Mi amiga lo comentaba con motivo del caso Undargarín pero yo lo pensaba ayer viendo la cara que ponía Don Juan Carlos con el representante de Amaiur. A mí me pone esa cara y le digo: “¡Ay, usted perdone, Majestad, que me he dejado sin poner el ticket de la ORA en el coche y me van a multar!” Y ya no vuelvo. Aunque en Zarzuela no haya zona azul y yo hubiera llegado en taxi hasta allí.
No solo fue el gesto de saludo sino también su rictus mientras el otro hablaba.
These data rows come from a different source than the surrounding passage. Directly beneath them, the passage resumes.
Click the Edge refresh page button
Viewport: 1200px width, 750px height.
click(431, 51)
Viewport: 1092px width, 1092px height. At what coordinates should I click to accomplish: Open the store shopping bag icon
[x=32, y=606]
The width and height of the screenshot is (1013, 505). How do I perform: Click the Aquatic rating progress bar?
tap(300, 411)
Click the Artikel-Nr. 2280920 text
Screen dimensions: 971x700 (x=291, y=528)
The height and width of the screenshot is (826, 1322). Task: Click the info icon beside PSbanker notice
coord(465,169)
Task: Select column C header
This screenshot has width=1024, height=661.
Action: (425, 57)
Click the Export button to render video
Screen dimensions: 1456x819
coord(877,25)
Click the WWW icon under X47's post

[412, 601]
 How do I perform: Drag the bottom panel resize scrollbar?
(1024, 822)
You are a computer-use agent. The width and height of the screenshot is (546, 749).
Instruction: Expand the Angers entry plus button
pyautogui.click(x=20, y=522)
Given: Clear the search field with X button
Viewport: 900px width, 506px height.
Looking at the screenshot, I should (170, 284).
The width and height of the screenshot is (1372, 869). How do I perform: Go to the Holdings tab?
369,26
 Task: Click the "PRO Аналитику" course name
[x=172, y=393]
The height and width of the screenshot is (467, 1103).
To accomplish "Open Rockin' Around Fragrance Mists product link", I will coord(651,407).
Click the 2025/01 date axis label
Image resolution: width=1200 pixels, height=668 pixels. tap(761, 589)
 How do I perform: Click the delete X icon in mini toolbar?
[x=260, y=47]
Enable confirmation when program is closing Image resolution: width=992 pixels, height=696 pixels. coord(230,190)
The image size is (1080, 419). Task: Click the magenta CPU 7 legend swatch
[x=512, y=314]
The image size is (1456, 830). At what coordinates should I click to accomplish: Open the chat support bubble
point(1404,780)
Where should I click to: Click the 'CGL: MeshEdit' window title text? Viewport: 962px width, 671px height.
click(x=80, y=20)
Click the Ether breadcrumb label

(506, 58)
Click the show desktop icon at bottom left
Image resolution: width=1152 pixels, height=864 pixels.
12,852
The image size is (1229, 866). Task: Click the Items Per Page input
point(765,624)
Parecía que el Rey le miraba esperando que el otro dijera lo que quisiera mientras pensaba que nada de lo que le pudiera decir le podía interesar más que ver la teletienda.
Y encima sin las gafas, que siempre protegen de las miradas que matan. La del rey no diré que mata porque precisamente quien lo ha hecho durante medio siglo es la de complacencia con ETA de los de Amaiur o similares, pero sí perfora cuando mira desde su trono. Y no me refiero al trono real sino al que ha conquistado esforzándose durante décadas por España.
Don Juan Carlos lo miraba dando por hecho que era su deber institucional recibirlo pero era su deber moral para con los españoles hacerlo con frialdad y sin ganas. Como harían sus súbditos si se encontraran con él.
Él ha visto morir a compañeros del Ejército, de las Fuerzas de Seguridad que lo dan “todo por la patria”, a ciudadanos que trabajan en la panadería o en furgonetas de reparto levantando este país y a políticos que, a pesar de ser amenazados, no han huido ni de su tierra ni de su responsabilidad. Como para saludar amigablemente a quien considera sus muertes un mal necesario. Bastante hizo con no mandarlos a Washington o dejarles un ojo como para llevar gafas negras.